For most factory loads fired in the scope-sighted Pro Hunter Katahdin (weighing 7 pounds), the recoil energy was about 16 to 20 ft-lbs, and the recoil velocity was 13.5 fps; both values are in the “tolerable” range. The heavier handloads had more recoil (around 32 ft-lbs) and higher recoil velocity (up to 17 fps). Note that if the gun is fired with open sights (weighing just 6 pounds), the recoil of such loads jumps to 44 ft-lbs, and the recoil velocity goes up to 20 fps.
Shooters can conveniently partition their ammo into two power levels: mild factory loads or equivalent homebrewed ammo and more potent handloads tailored to match whatever the need. In the field, the big-game hunter or backwoods wanderer can take comfort in the fact that such loads would cleanly take just about any game for which the .45-70 is suitable, within its range limit.
My gun’s mainspring was very strong and made the hammer difficult for me to cock. I generally used both hands to cock it when firing from the benchrest. Also, my gun’s trigger pull was pretty heavy, averaging 6 pounds, 2.5 ounces. And right out of the box, the action was stiff and rather hard to open. By the end of my shooting session, the action was much easier to open and close, but the hammer still required strong effort to cock it. I don’t see any of this as major detractions because the Pro Hunter Katahdin is such a well-made, good-shooting carbine, but these are things I think readers should know.

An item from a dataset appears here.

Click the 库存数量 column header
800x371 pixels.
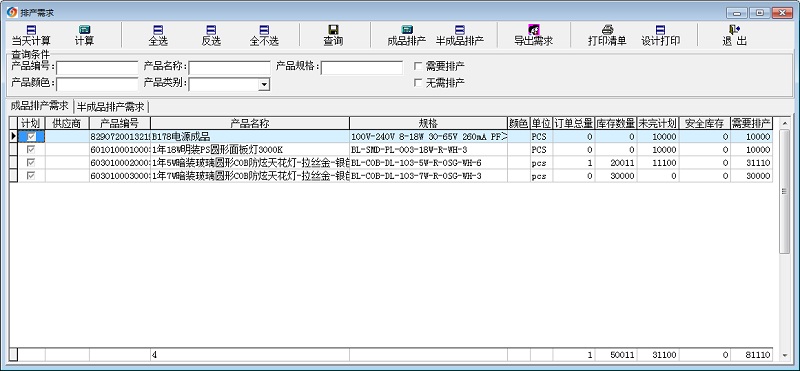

The Pro Hunter Katahdin version of the T/C Encore represents a modern, straightforward approach to the vexing problem of power, portability, economy, and versatility. It’s a fast-handling, compact carbine that’s ideal for hunting big, dangerous game in brush country, and it makes a fine companion for fishermen in bear country as it can deliver a bone-crushing blow to a recalcitrant bruin or any other critter with fang or claw bent on harm.